School kept me busy all the next week, busy enough that the old familiar ache was buried almost deep enough to be forgotten. The smoothness of the week was unruffled until Friday, when the week’s restlessness erupted on the playground twice. The first time I had to go out and peel Esperanza off Joseph and pry her fingers out of his hair so he could get his snub nose up out of the gravel. Esperanza had none of her Uncle Severeid’s fragility and waveriness as she defiantly slapped the dust from her heavy dark braid.
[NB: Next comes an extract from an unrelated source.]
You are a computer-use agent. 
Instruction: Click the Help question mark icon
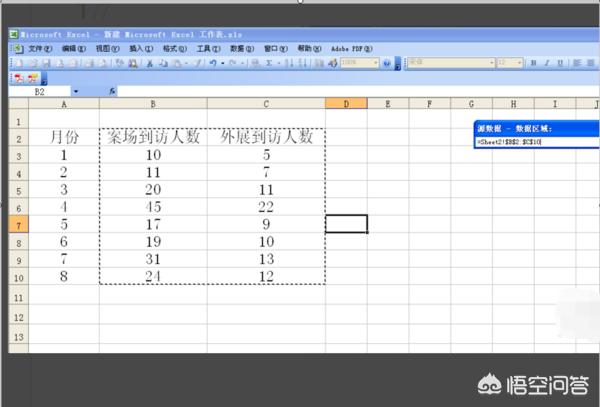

“‘He calls me Mexican!” she cried. “So what? I’m Mexican. I’m proud to be Mexican. I hit him some more if he calls me Mexican like a bad word again. I’m proud to be-“
“Of course you’re proud,” I said, helping her dust herself off.
“God made us all. What do different names matter?”
“Joseph!” I startled him by swinging around to him suddenly. “Are you a girl?”
“Huh?” He blinked blankly with dusty lashes, then, indignantly: “Course not! I’m a boy!”
“Joseph’s a boy! Joseph’s a boy!” I taunted. Then I laughed.
“See how silly that sounds? We are what we are. How silly to tease about something like that. Both of you go wash the dirt off.” I spatted both of them off toward the schoolhouse and sighed as I watched them go.
The second time the calm was interrupted when the ancient malicious chanting sound of teasing pulled me out on the playground again.
“Lu-cine is crazy! Lu-cine is crazy! Lu-cine is crazy!”
The dancing taunting group circled twelve-year-old Lucine where she stood backed against the one drooping tree that still survived on our playground. Her eyes were flat and shallow above her gaping mouth, but smoky flames were beginning to flicker in the shallowness and her muscles were tightening.
“Lucine!” I cried, fear winging my feet. “Lucine!”